The Complaint against Murmylyuk asserts that he, along with an accomplice recruited Russian, as well as other foreign nationals in an online stock rigging scheme. The foreigners were either already living in the United States, or were visiting. Some were students. Three residents of Houston, Texas: Mikhail Shatov, Anton Mezentsev and Galina Korelina were among them as well as other unnamed participants. The group was instructed to open new bank accounts where illegal profits resultant from the proposed operation would be deposited.
Murmylyuk’s hacking abilities allowed him to gain illegal entry to online accounts of brokerage firm customer accounts at Fidelity, Scottrade, E-Trade, and Schwab among other brokerage firms not specifically listed. Telephone numbers and email addresses of the owners were then altered giving the group complete control of the hacked accounts. He and his connections then used identities that were originally illegally obtained or stolen to open new accounts at other brokerage houses. These accounts were termed “Profit Accounts” in the Information.
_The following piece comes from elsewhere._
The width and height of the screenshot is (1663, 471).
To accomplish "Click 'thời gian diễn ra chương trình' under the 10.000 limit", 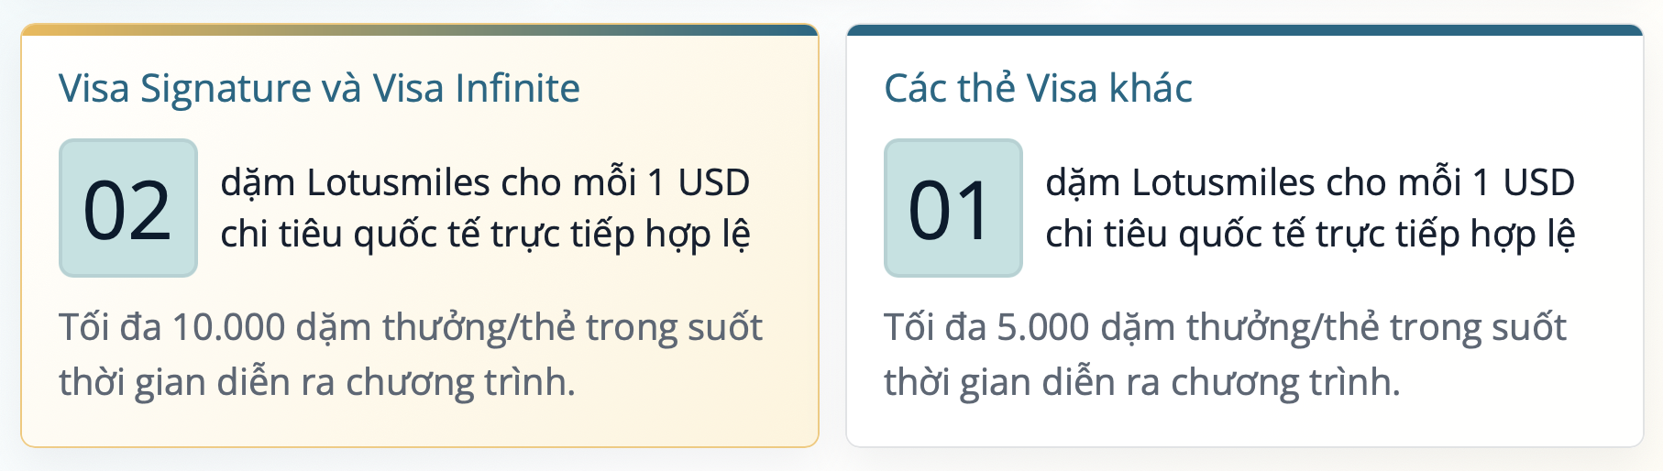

After this method was introduced, they then made irrational and unprofitable trades using the victimized accounts leading to losses in the victims’ accounts and gains in the “Profit Accounts”.
An example of the swindle involved initiating trades that sold options contracts directly to the “Profit Accounts”. After the trade was offered the same contracts were specifically purchased back minutes later for “at times” almost ten times the original price. They also used “short selling” to achieve the same results. (Selling an issue short is a sale of stock that a shareholder doesn’t actually own, but instead borrows from an investor willing to do so with the hope of eventually returning it after the stock price drops resulting in a profit to the original shareholder who “sold it short”.)
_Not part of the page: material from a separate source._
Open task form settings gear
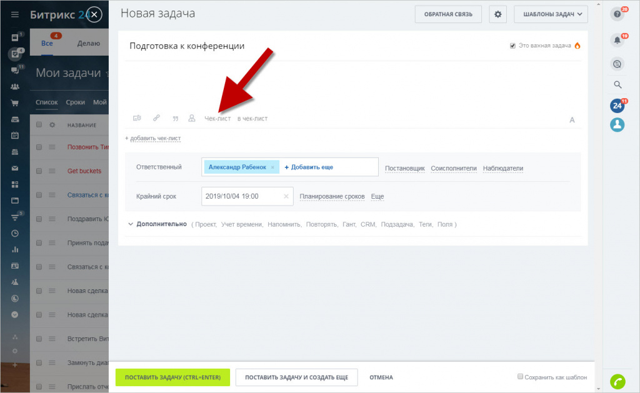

This was done by using the “Profit Accounts” offering a short sale of a stock at a worth grossly inflated above the market price for that particular day for the given stock. Moments after the offering was proposed on the open market from the Hackers Accounts, the Hackers used their ability over the Victim Accounts to purchase the shares of the stock at the inflated price, which resulted in a profit for the owner of the “Profit Account” at the Victim Account’s expense. Murmylyuk and/or his associates then covered the falsified short sale by re-purchasing the security which was borrowed at the lower market price.
All proceeds were then transferred from the “Profit Accounts” into the new accounts and then transmitted to the bank accounts that were opened by Mezentsev, Korelina and Shatov as well as others involved in the scheme.
The profits received by Murmylyuk and his associates, generated by the scam, resulted in combined losses of roughly $1 million to the three named major brokerage houses as well as others.
Mikhail Shatov, Anton Mezentsev and Galina Korelina were previously charged in New Jersey and convicted for charges of conspiracy to commit wire fraud. U. S. District Judge Esther Salas sentenced Mezentsev to 27 months in federal prison. Korelina and Shatov were sentenced to14 months each, earlier in 2012.
Murmylyuk was formally charged in April, 2012, charged with unauthorized access to computers, one count of conspiracy to commit wire fraud, and securities fraud. The SEC is also filing a comparable civil action. He is currently in state custody looking at charges from a separate investigation directed by the Manhattan District Attorney’s Office where he is charged with identity theft of more than three-hundred individuals that were unemployed. He then allegedly collected bogus tax returns using their names and information.
Murmylyuk has pleaded guilty to the conspiracy to commit securities fraud charge. He pleaded guilty to identity theft and tax fraud charges earlier. He’ll face a $250,000 fine and a maximum penalty of five years in prison for the New Jersey case and fifteen years in prison for the case against him brought forward by the Manhattan district attorney. Sentencing is scheduled for November 12 for the securities fraud case.